Joan of Arc is a queer icon. She was a cross-dresser who disdained sex with men. Her first simple style of male garb was a practical measure for a soldier who needed to move freely and for a woman often surrounded by men in a culture that regarded single women without escort as fair sexual prey. But over time, as she first encountered the delights of elegant and expensive clothing, showered upon her as gifts of admiration and gratitude, she became quite the clothes horse. She saw no problem with this: medieval sensibilities often conflated holiness with material richness just as the Old Testament did, and God, his favorites, saints, and angels were almost invariably portrayed in the richest of finery.
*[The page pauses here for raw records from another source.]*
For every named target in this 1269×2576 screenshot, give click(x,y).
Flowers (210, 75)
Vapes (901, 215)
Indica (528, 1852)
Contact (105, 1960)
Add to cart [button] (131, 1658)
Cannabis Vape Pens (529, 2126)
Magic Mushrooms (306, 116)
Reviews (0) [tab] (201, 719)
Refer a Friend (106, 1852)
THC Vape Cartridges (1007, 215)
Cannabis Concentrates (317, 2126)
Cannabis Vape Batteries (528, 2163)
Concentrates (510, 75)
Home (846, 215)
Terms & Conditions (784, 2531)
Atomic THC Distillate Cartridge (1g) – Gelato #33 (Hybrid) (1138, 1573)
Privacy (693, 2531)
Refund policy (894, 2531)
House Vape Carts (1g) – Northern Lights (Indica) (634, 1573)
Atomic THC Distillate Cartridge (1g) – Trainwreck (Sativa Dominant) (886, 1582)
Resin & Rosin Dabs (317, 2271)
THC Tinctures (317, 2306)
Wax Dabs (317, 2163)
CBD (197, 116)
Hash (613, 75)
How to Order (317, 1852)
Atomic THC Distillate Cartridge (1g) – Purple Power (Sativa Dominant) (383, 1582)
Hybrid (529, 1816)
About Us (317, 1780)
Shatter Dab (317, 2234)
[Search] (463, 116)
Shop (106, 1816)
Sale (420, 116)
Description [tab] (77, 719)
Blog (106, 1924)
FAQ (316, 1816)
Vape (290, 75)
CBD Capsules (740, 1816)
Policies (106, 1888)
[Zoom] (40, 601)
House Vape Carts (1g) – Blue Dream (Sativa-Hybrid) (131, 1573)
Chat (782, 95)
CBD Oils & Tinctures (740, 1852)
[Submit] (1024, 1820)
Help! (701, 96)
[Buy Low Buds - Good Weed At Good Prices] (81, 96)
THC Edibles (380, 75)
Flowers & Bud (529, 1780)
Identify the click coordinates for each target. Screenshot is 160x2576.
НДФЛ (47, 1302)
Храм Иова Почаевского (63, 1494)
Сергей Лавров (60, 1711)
But her enemies mocked her adopted style of wearing silken hose and richly embellished garments in fine fabrics as proof she was as vain, conceited, and driven by lust for personal fame and riches as they had always said. Another reputed French visionary, a young shepherd boy being groomed as Joan’s more convenient, less pugnacious replacement as saintly advisor to the king, blamed her capture on her having fallen prey to vanity and luxury. They claim that she was captured because of her finery, pulled off her horse by the fancy little cape she had grown fond of wearing.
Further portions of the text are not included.